Tuesday, September 29, 2009

#5- I hate math. But I love babies.


I'm terrified of my new job.

I'm nannying for two infants. Babies. Teeny tiny babies. Not one. Two. There are two of them, and they are very little and very incapable of using words to express what they want. So they cry and they cry and I have to figure out what's wrong. Double time.

I could so easily fuck this up.

One is a breast milk baby, the other formula, and they eat at the same time so I have to prepare two separate bottles in two separate ways. The older of the two is teething so she sobs like crazy until finally she passes out from exhaustion. The other hates drinking from a bottle as opposed to a boob so she wails until she finally gives in. It's important I remember when and how much they eat, when they poop, how long they nap, etc. Who knew taking care of infants would involve so much math?

I hate math.
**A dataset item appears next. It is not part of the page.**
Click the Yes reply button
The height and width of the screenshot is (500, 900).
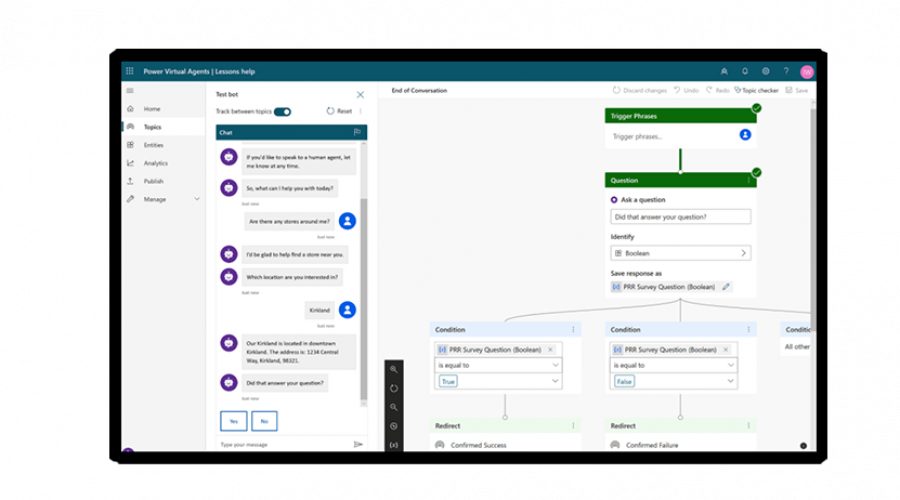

But I love babies. And I think that might be my saving grace.

I want these little girls to grow up happy and healthy, so even if I make some mistakes here and there, I know that I don't have it in me to mess up so badly that I harm either of them. I've never raised a child, and my employers know this, so there is definitely a learning curve that comes along with this position. And I plan to learn. I will learn how to kick ass at this job. And then I will kick major nannying ass.

Tears will be shed, by both the babies and me, but in the end I will have contributed to the development of two beautiful little girls. What could be more motivation to do well than that?